Baudelaire stierf 150 jaar geleden
Charles Baudelaire stierf 150 jaar geleden, op 31 augustus 1867. Natuurlijk kennen we hem als dichter, en sommigen onder u zullen L’Albatros nog van buiten geleerd hebben… ses ailes de géant l'empêchent de marcher. Niet al zijn gedichten waren nochtans even geschikt voor schooljongens.
Maar zoals alle grote dichters was hij ook een groot prozaïst, en in zijn brieven een kwade klant. Twee jaar voor zijn dood schreef hij aan een literatuurcriticus:
Le Figaro had vandaag een mooi interview van Eugénie Bastié met Marie-Christine Natta, die een nieuwe biografie van Baudelaire heeft geschreven.
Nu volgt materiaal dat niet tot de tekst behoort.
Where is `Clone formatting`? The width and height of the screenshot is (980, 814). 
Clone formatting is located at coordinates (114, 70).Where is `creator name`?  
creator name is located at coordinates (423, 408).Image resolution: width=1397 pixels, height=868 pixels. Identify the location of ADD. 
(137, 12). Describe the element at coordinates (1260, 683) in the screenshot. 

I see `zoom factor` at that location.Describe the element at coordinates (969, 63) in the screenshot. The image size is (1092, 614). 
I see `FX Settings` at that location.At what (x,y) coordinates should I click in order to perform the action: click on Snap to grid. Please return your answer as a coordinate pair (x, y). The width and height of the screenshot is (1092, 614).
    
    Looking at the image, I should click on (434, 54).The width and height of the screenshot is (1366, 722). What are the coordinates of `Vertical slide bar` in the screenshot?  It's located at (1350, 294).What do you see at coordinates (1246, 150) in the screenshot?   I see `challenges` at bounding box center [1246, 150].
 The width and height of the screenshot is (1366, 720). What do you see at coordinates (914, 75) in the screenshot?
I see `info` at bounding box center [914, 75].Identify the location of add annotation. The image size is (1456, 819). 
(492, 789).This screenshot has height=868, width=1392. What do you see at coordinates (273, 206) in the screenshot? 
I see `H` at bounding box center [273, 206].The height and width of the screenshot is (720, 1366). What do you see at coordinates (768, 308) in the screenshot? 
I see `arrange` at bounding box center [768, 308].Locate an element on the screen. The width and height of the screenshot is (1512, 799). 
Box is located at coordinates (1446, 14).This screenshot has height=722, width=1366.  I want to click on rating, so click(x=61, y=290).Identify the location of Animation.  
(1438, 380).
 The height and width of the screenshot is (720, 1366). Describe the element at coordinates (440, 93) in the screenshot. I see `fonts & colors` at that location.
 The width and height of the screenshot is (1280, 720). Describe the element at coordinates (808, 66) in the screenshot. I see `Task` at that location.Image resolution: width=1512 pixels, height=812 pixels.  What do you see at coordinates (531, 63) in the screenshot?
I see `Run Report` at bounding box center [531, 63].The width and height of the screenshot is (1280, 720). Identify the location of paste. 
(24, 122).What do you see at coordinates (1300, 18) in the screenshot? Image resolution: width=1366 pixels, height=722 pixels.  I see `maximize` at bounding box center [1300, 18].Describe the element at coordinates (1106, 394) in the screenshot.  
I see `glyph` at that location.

Dit is een stukje eruit:
Marie-Christine Natta: Een aspect van zijn dandyisme is zijn politieke ontrouw. Baudelaire erkent dat hij geen overtuigingen heeft. Hij heeft er zelfs over gedacht om een essay te schrijven met als titel: Grandeur, ook zonder overtuigingen. Ik heb die erg mooie titel gebruikt voor mijn eigen essay daarover. Nochtans mag je niet denken dat het Baudelaire aan eerlijkheid ontbrak. Als hij zich in de revolutie van 1848 engageert, gelooft hij in het republikeinse en humanitaire ideaal, en klimt hij op de barricades. Maar hij gelooft er niet lang in. Zoals Gabriel Matzneff dat van Byron zei: een dandy kán ergens voor militeren, maar dan kort.
Na de revolutie van 1848, en vooral na de staatsgreep van 2 december 1851,* voelt Baudelaire zich ‘gedepolitiseerd’. Zijn lectuur van Joseph de Maistre maakt dat hij volkomen verwijderd raakt van revolutionaire utopieën. [...]
Baudelaire is onbetwistbaar een man van de «modernité». Hij heeft het woord niet zelf uitgevonden – Balzac en Gautier gebruikten het al voor hem – maar hij is wel de eerste die het begrip uitgediept heeft, en van ‘moderniteit’ een literaire en artistieke categorie gemaakt. Treffend is wel dat hij, man van de moderniteit, tegelijk een van de hevigste tegenstanders is geweest van zijn eigen periode, die hij als even barbaars beschouwt als de meest primitieve tijden. Daarom ook gelooft hij niet in de Vooruitgang: verre van de mens te verlichten en hem beter te maken, zegt hij, is die een vergissing, een “obscure en perfide lantaarn” [Gezelle is het hier met hem eens: die sprak van ‘de religie van ’t progrès.’]
In dit verband is de pers een uitstekend voorbeeld van zijn contradicties: hij kan ze niet missen, maar spreekt er voortdurend alle mogelijke kwaad van. Verwoed krantenlezer als hij is, stelt hij de mediocriteit ervan aan de kaak en vindt hij hun inhoud hartverscheurend. Een krant, zegt hij, is “een aaneenschakeling van verschrikkingen” waar je op elke regel “de afschuwelijkste tekenen van menselijke verdorvenheid ziet”.
Eugénie Bastié: Hoe staat hij dan tegenover de journalistiek?
Marie-Christine Natta: Baudelaire is niet enkel een krantenlezer, hij is ook journalist en heeft zoals wel meer schrijvers de pers nodig voor zijn levensonderhoud. Het is aanvankelijk ook in de pers dat de meeste van zijn gedichten en kritische teksten gepubliceerd worden. Maar met kranten- en tijdschriftendirecteurs heeft hij een bijzonder woelige verhouding, en noemt hen «canaille littéraire». Hij verwijt hen – niet zonder reden – dat ze hem willen corrigeren. Terwijl Baudelaire, dat extreem scrupuleuze genie, perfect weet wat hij schrijft. Dat kan zijn houding tegenover Alphonse de Calonne verklaren, de «ultra-rédacteur en chef», aan wie hij zeer laatdunkende lessen filologie geeft.
_________
* President Louis-Napoléon Bonaparte laat zich tegen de grondwet in herverkiezen, en wordt op 2 december 1852 keizer: Napoléon III.